If this story doesn’t make you cry out from laughter, just let me know and next time I will have you in my prayers!
This story is about an old couple that had been together for many years. There was only one friction in their relation after all these years, being that the man always had the habit of farting really loud just after waking up. Because of the ‘noise’ his wife then wakes up and start complaining about the smell making her grasp for air and her eyes becoming watery. Every day she would plead with him to stop doing that every morning because it was making her sick to the stomack. He just said that he couldn’t help it and it was a normal natural thing that can happen to everybody. She asked him to please see a doctor, because she was affraid that he would blow out his guts one day.

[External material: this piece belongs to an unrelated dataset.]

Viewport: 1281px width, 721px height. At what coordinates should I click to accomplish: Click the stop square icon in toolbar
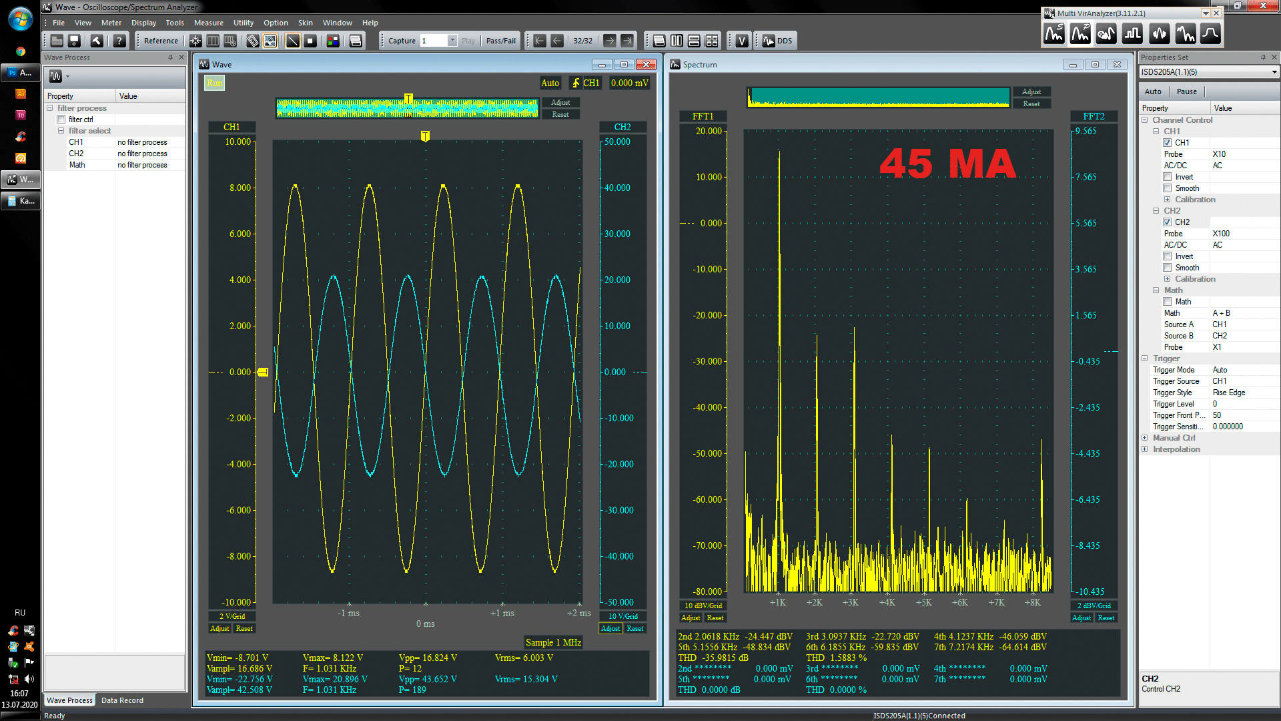click(310, 41)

As the years went by, the man didn’t stop ripping them out. But then, one christmas morning, while she was preparing dinner for that christmas evening, while he was still upstairs and sound asleep, she had a good look at the turkeys innards, neck, gizzard, liver and all the other ‘spare parts of the turkey and came up with a malicious idea. She took the turkey guts and placed them in a bowl. She took the bowl up where her man was still sound asleep. She pulled back the covers and then carefully pulled back the elastic waistband of her husbands underpants. She then emptied the bowl with turkey guts into his shorts making sure she didn’t wake him up…
Some time later she heard that her husband woke up with his daily routine of trumpeting. But this time it was followed by a blood curdling scream and the sound of him running to the bath room… The woman could hardly control herself from laughing out loud while she was rolling on the floor with tears in her eyes from laughter. She reckoned that after years of his torture she finally got him back real good.
After about 25 minutes later, the husband came down the stairs with a look of horror on his now grey face while his underpants were covered with blood. She asked him, while she bit her lips, what happened to you hunny?
Well honey, he said, you were right all along. You’ve been warning me all these years but I didn’t listen to you. What do you mean? she asked. Well he said; you always said that one day I would end up with my guts out because of the farting right? She said yes and? Well, he continued; you were completely right and today it really happened! The wife said; then we should go to a doctor as soon as possible then. The man replied; don’t worry my dear, cause by the grace of God, with some vasaline and two fingers I managed to get most of them back in!